When I was expecting my first child thirty-four years ago, I had the good fortune to take a six-week childbirth class at the George Washington University Hospital in Washington, DC, that prepared me for all aspects of labor and delivery, including the possibility of complications. In my case, there were quite a few complications, and because of the thorough description of what to expect by the outstanding nurse who taught the class, I was able to cope with the experience in ways that would not have been possible had I not been so well informed.
That nurse and that class come to mind when reading Emily Oster's Cribsheet a guide to parenting from birth to preschool.
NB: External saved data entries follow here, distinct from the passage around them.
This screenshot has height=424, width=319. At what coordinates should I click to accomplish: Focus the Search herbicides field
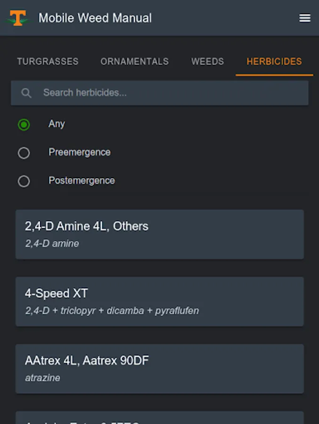[x=170, y=93]
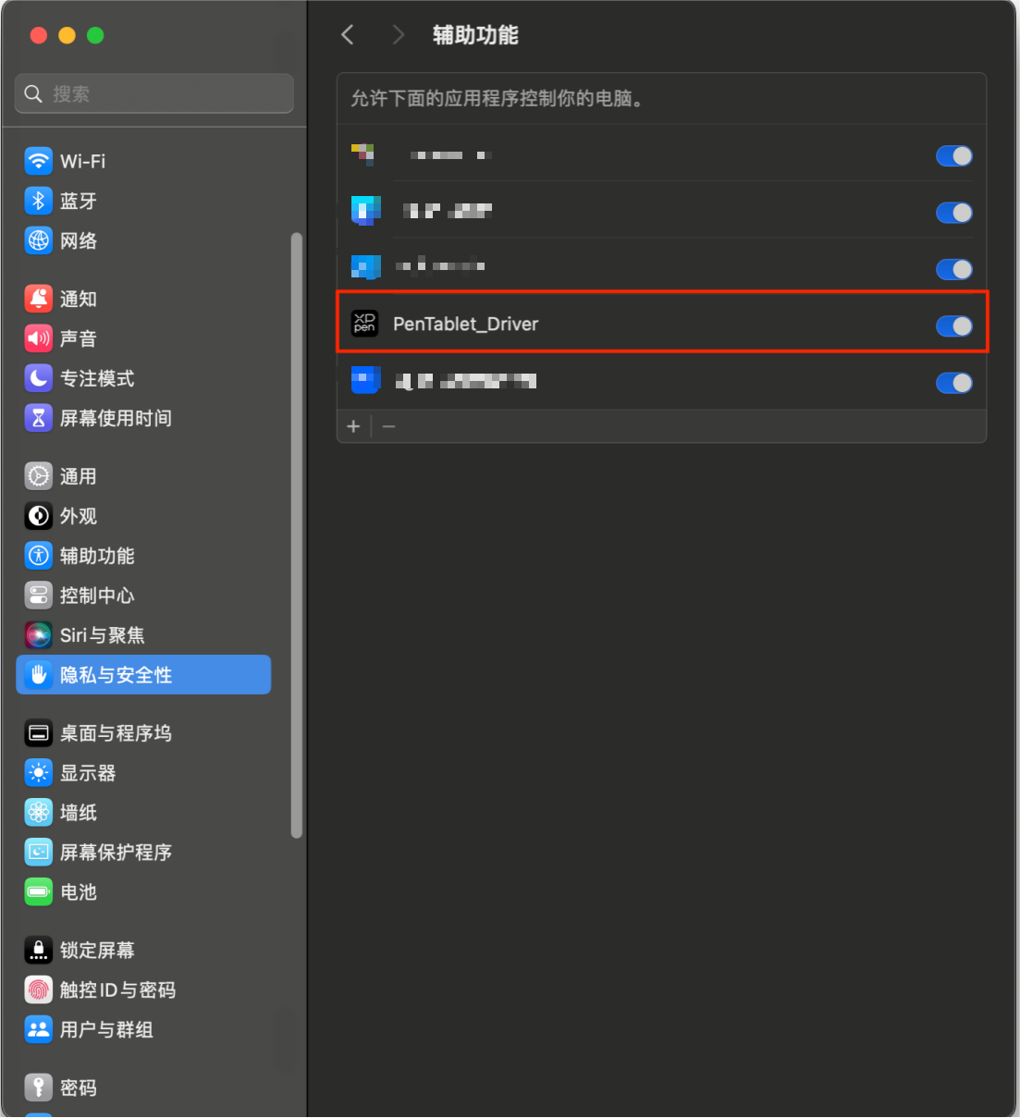Open the 专注模式 moon icon
This screenshot has height=1118, width=1020.
38,378
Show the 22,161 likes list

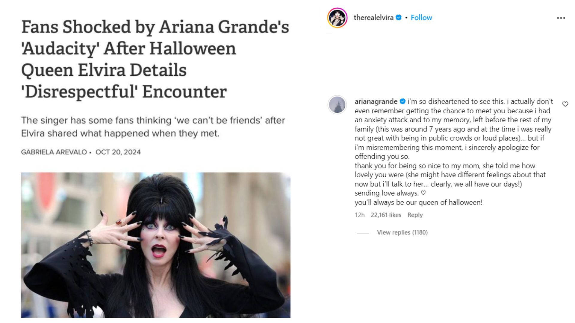click(386, 215)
She approaches the often overwhelming experience of becoming a parent with facts, insight, and humor. She helps the reader wade through the latest studies and how to interpret their conclusions. She informs parents about what these studies tell us about the risks of certain practices and guides them in their efforts to assess those risks and make knowledgeable decisions. Cribsheet explores topics based on the data: from circumcision to the effect that becoming parents has on the marital relationship.
She examines the research and not just for the conclusions we might draw from the studies, but the quality of the studies as well. You learn about terms like '"causal effect' and "randomized trials" and why these might matter. You get a bit of a crash course in what makes a good study and how confident we can be in its findings. And finally, how sure we can be in lining up our preferences with any conclusions drawn by the research.
When coaching parents, mostly of preschool age children, I have almost four decades of experience to draw on as well as that of being a parent and grandparent. I found the book Cribsheet enlightening even for me, especially in the chapters that deal from birth to age two. Oster's ability to distill the information in a common sense way is appreciated by me, and I predict will be appreciated by the parents that I work with as well.
As an educator, I am fond of saying that "children have been my greatest teachers!" And none more so than my own son and daughter. As a matter of fact, back in the day, the parents at the Little Folks School where I worked, used to tease me that I started giving very different advise once I had children of my own!
Ms. Oster puts you and your child's experience firmly in the equation as you set out to make parenting decisions based on the latest data. She often cites her experience as a parent to illustrate a point, and she frequently does it in a hilarious way. Her self-deprecating wit is the perfect anecdote to the inclusion of charts and graphs (which for someone like me can cause a rash). I must admit though, by the end of Cribsheet I was totally into these visual aids.
Before sitting down to read Cribsheet, I reached out to former Little Folks School parents, Justin Wolfers and Betsey Stevenson, both economists and public policy scholars at the University of Michigan. Justin and Betsey have themselves researched and written about family issues from an economist’s point of view. Additionally, they are parents whose judgment I respect entirely. I was interested in their opinion of Emily Oster's books on parenting.
Justin emailed right back, "I don't have any deep insight beyond saying that I respect the hell out of Emily. She is a terrific economist and a great communicator, and we think enough of her books to give them to our friends when they are expecting".
Spoiler alert: expectant parents, and for that matter, expectant grandparents, you now know what I will be bringing to the baby shower!
Cribsheet is required reading for anyone on the gateway to parenthood.